飛鳥時代の謎のひとつである酒船石や益田岩船、亀石や猿石、兵庫県高砂市の石の宝殿などの奇妙な石造遺物について、清張は当時ペルシア人が日本に渡来していた形跡を踏まえ、日本書紀で「変わった人」扱いされている斉明天皇が築いた「両槻宮」に付属するゾロアスター教の拝火壇や薬剤を調合する設備(清張はぼかしていますが、儀式に使う麻薬の類?)の一部ではなかったのかと推理しています。

 

酒船石
 
益田岩船
 
さて、「火の路」が出版されたのは1975年、清張が亡くなったのは1992年の夏でした。
同じ1992年に酒船石の近くで石垣が見つかり、斉明天皇の両槻宮についての日本書紀の「宮の東の山に石を塁ねて垣とす」という記述に関係した遺跡ではないかとされています。

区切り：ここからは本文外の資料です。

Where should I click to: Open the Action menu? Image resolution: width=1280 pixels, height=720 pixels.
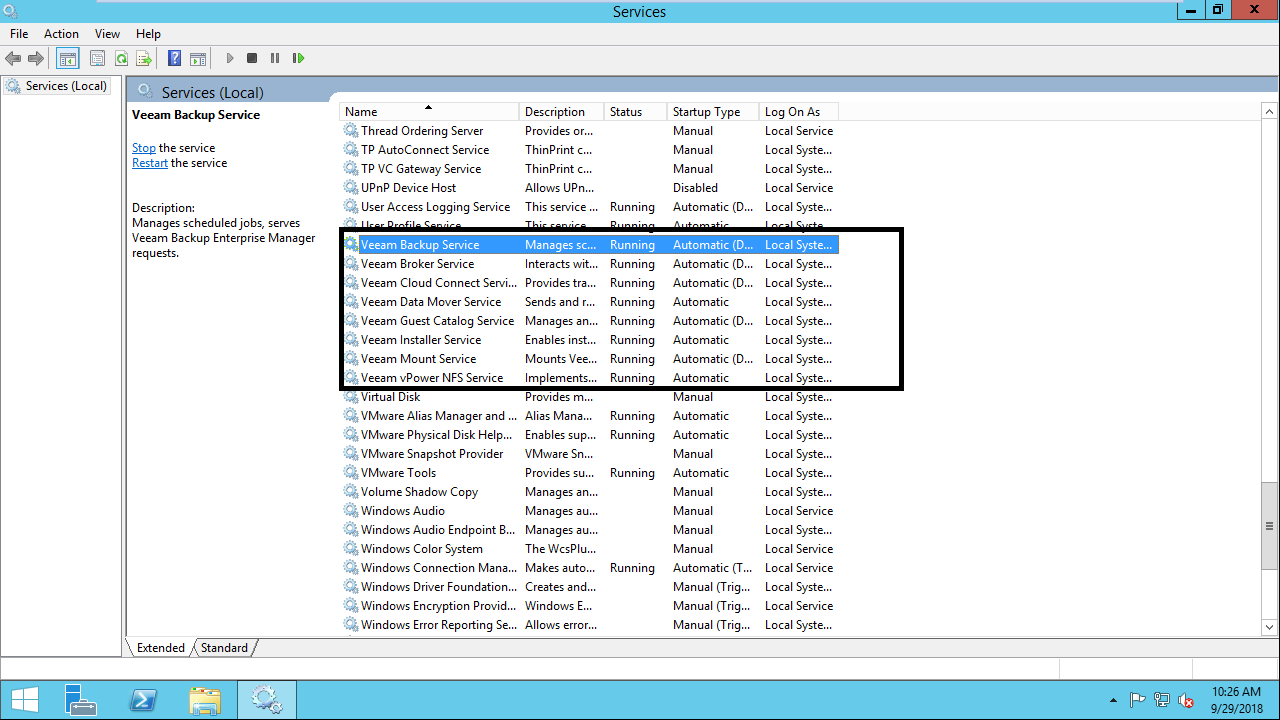click(x=61, y=34)
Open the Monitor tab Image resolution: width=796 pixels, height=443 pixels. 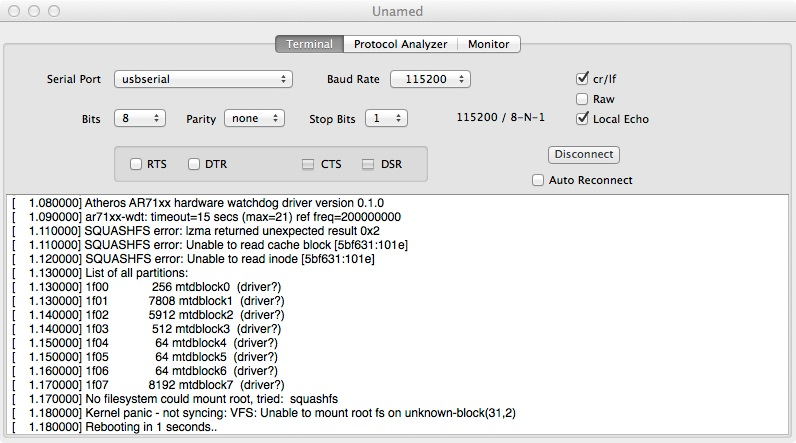coord(488,44)
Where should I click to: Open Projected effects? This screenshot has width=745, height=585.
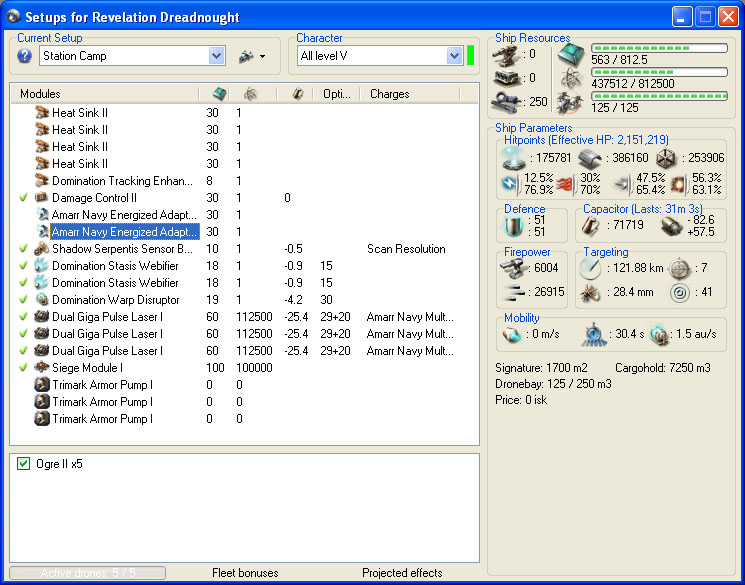click(402, 573)
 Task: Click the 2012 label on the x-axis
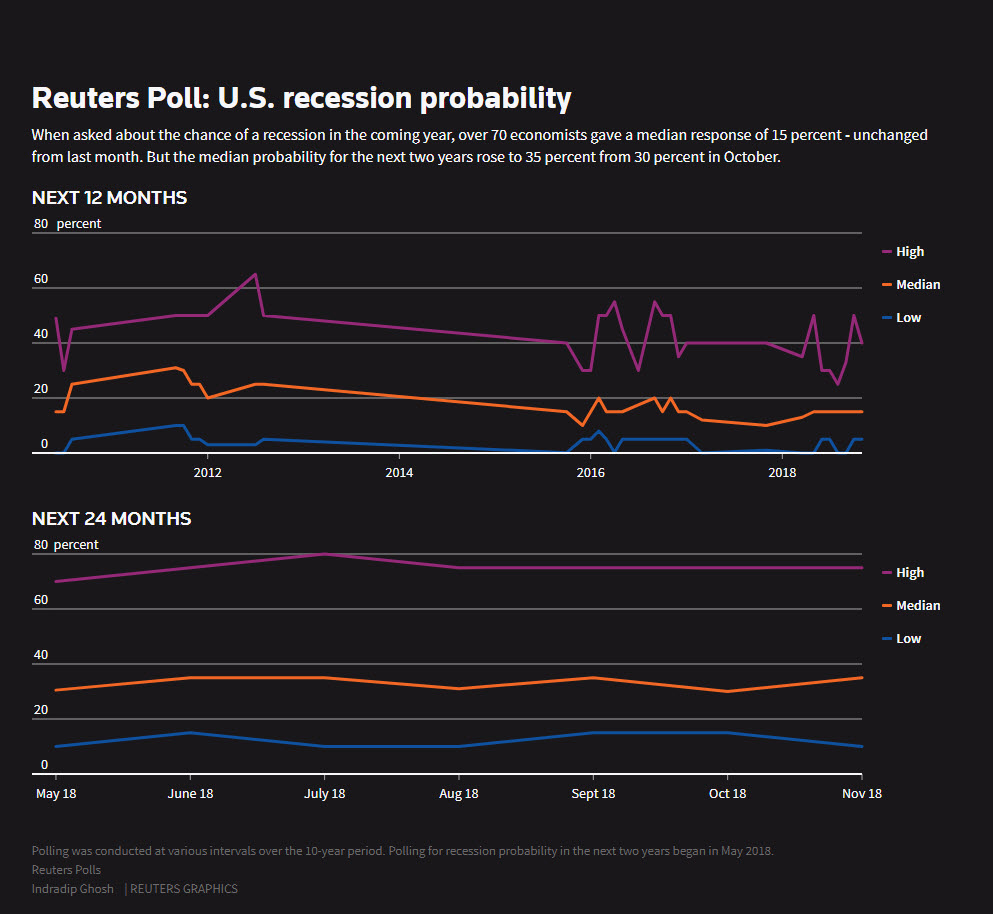[x=207, y=472]
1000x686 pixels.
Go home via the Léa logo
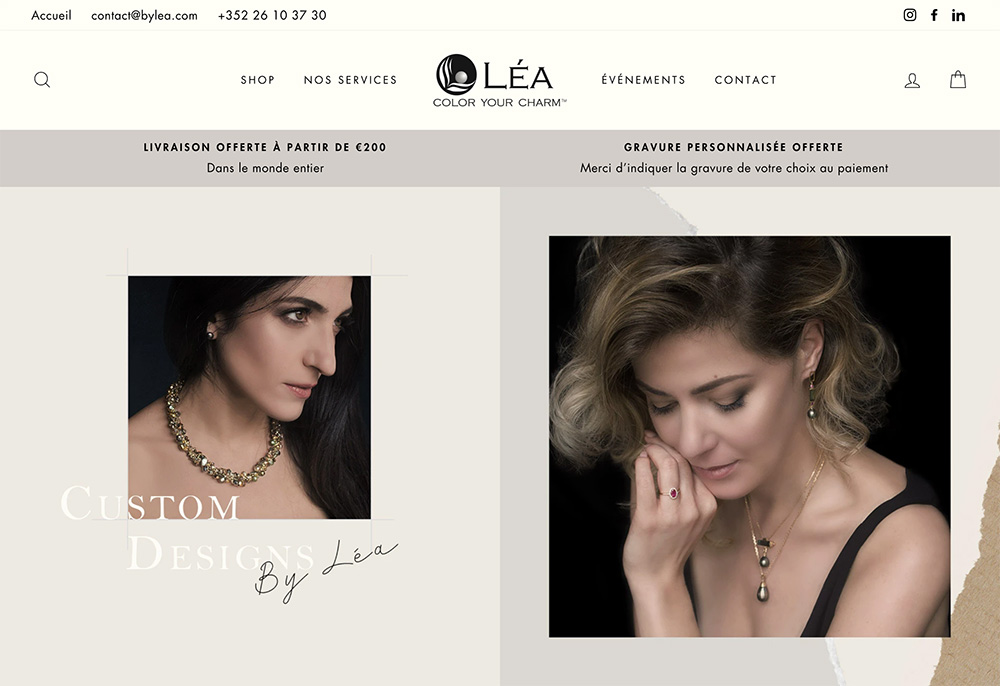pyautogui.click(x=499, y=80)
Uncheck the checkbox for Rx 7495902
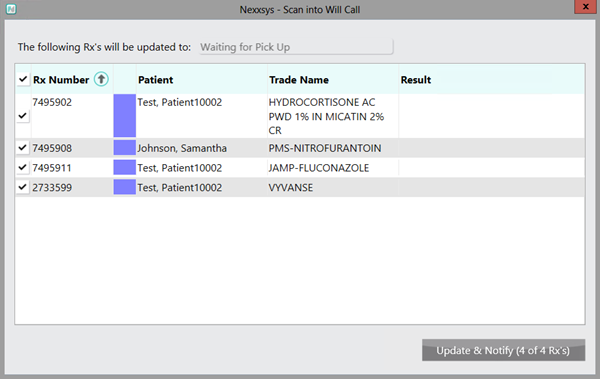The width and height of the screenshot is (600, 379). pyautogui.click(x=23, y=116)
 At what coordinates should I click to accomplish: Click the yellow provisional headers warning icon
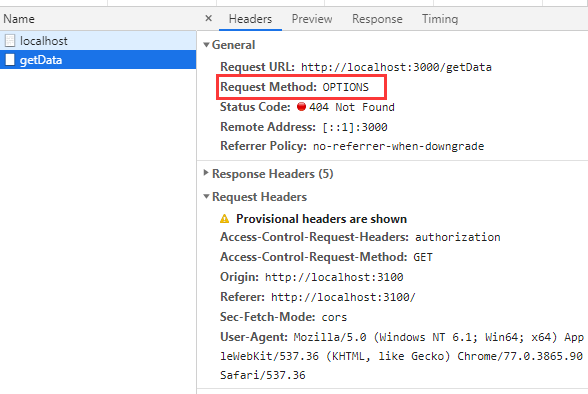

さらに2000年に大規模な発掘が行われ、湧水設備(下の画像右)とそれから水を受けたと考えられる水槽のような石造物が二つ見つかりました。これと酒船石を組み合わせて流水を利用した祭祀遺跡であった可能性が高まりました。
 
古代史についての様々な仮説や推論が出されて、それらが後の発掘や新発見で実証されたり否定されたりすることで、ある意味この作品は永続していくと言えるのかもしれませんね。
正直専門的過ぎてちょっと飛ばし読んだ箇所もあるのですが、出版された当時は高松塚古墳の壁画発見など古代史への関心の高まりもあってかなり売れたそうです。